If that’s the case, why the debate? What’s the difference between natural and synthetic diamonds?
The difference lies in their origins. Natural or mined diamonds are defined as diamonds made in the Earth over a long period of time. Synthetic diamonds have been speedily crafted by humans using advanced machinery in laboratories.
How much does that difference matter to you?
Diamond growing technologies have advanced to the point where many professionals can’t separate natural from synthetic stones. The most recent synthetics can only be identified using specialized equipment. This has led to concerns that some synthetic stones are being sold as natural. However, in the United States, there are strict regulations regarding the sale of synthetic diamonds. Sellers are legally required to communicate clearly whether or not their diamonds are natural or synthetic.

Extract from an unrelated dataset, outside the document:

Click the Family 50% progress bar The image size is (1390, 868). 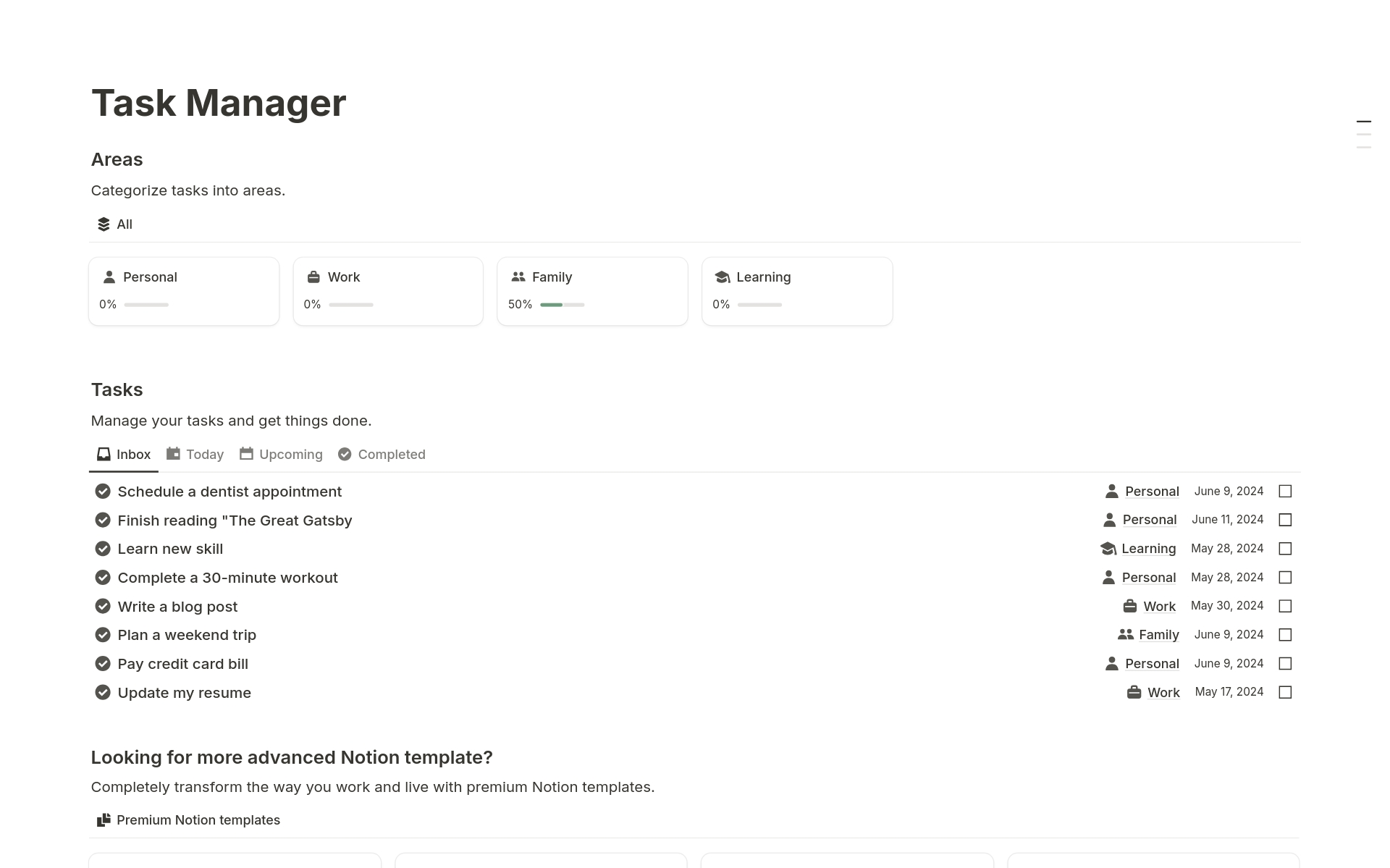click(562, 305)
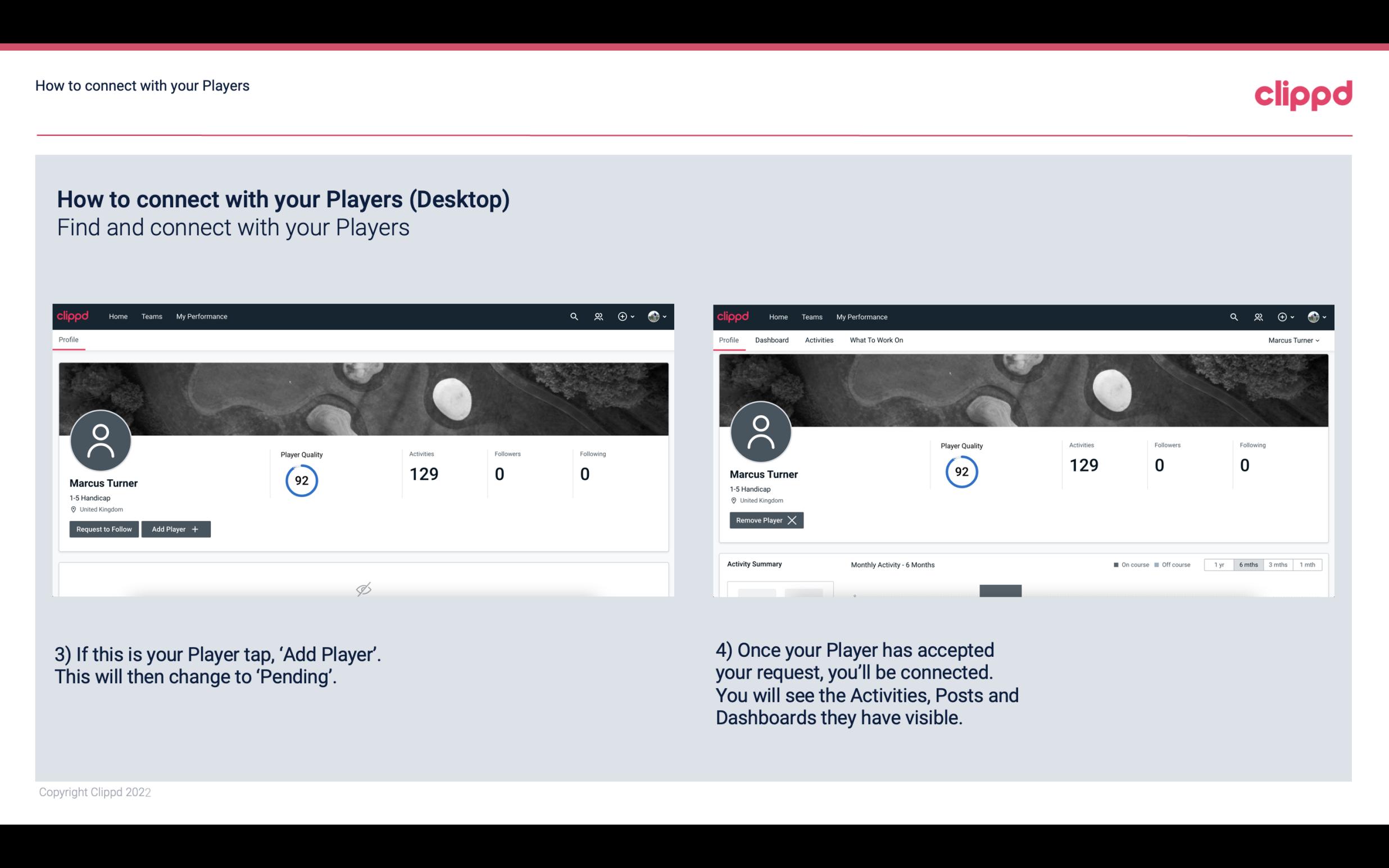
Task: Click the connections icon in right navbar
Action: 1258,317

Of course, consumers and sellers alike have different reactions to the increasing availability of high-quality synthetics on the market. Some reject synthetics entirely. Others embrace them. Regardless, the market for lab-created diamonds is only going to increase. Younger consumers have demonstrated a greater willingness than their older counterparts to buy synthetic diamonds.
Remember These Facts About Diamonds
You’re sure to encounter many myths when you’re diamond buying. Hopefully, these facts about diamonds can put your mind at ease.
- The diamonds you’ll find for sale are most likely not blood diamonds.
- Wear your diamonds with care.
- Look for stones with a cut grade of at least Good.
- Fluorescence has no noticeable effect on the majority of diamonds (except lower prices).
- The only difference between a natural and a synthetic diamond is the source.